Wednesday, November 28, 2007

Reducing memory usage of FOP

Here is a straight forward example on using FOP to generate PDF reports:

......
<fo:page-sequence master-reference="simpleA4">
......
  <fo:flow flow-name="xsl-region-body">
    <xsl:apply-templates select="the-bean" />
  </fo:flow>
......
</fo:page-sequence>
......


The original data is in form of Java beans. A container contains multiple Java objects of "TheBean". The data is converted into XML by Castor. You can notice that the XSL file simply "apply-templates" based on the beans. FOP is smart enough to loop through all the beans of type "TheBean" to render the reports.
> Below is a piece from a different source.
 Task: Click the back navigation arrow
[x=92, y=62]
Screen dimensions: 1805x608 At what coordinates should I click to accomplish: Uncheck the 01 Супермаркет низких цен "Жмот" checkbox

But this straight forward approach has a problem. FOP writes output and free up resources on a per-page-sequence basis. In the above example, the "apply-templates" tag is within a page sequence. This means FOP will loop through all the data before wriing the output PDF. In one particular test, in order to generate a report with 11MB of data in XML format (the PDF output is over 400 pages), FOP used up 1.3GB of memory.

To get around the problem, we could use a difference page sequence for each object:

......
<xsl:for-each select="the-bean">
  <fo:page-sequence master-reference="simpleA4">
......
    <fo:flow flow-name="xsl-region-body">
      <fo:block>
        <xsl:apply-templates select="." />
      </fo:block>
    </fo:flow>
......
  </fo:page-sequence>
</xsl:for-each>
......


Here, the for-each loop will iterate the beans one by one using different page sequence. Using this approach on the same 11MB XML file, the memory usage is reduced to below 48MB.

If each object needs to maintain its page number count, we could use a variable to name the "last page block" differently:

......
<xsl:for-each select="the-bean">
  <fo:page-sequence master-reference="simpleA4"
    initial-page-number="1"
    force-page-count="no-force">

    <xsl:variable name="count">
      <xsl:value-of select="position()"/>
    </xsl:variable>
......
      Page <fo:page-number/> of
      <fo:page-number-citation
      ref-id='last-page{$count}'/>
......
    <fo:flow flow-name="xsl-region-body">
      <fo:block>
        <xsl:apply-templates select="." />
      </fo:block>
      <fo:block id="last-page{$count}"/>
    </fo:flow>
......
  </fo:page-sequence>
</xsl:for-each>
......


Note the use of force-page-count="no-force". It is to prevent FOP from inserting a blank page between page sequences.

1 comment:

jeff said...

Is it true that I cannot have a "nested" page-sequence?

My problem is that my table is 6,000 rows in length which is all enclosed within one page-sequence. Will converting this to a for-each loop for each ROW solve my problem?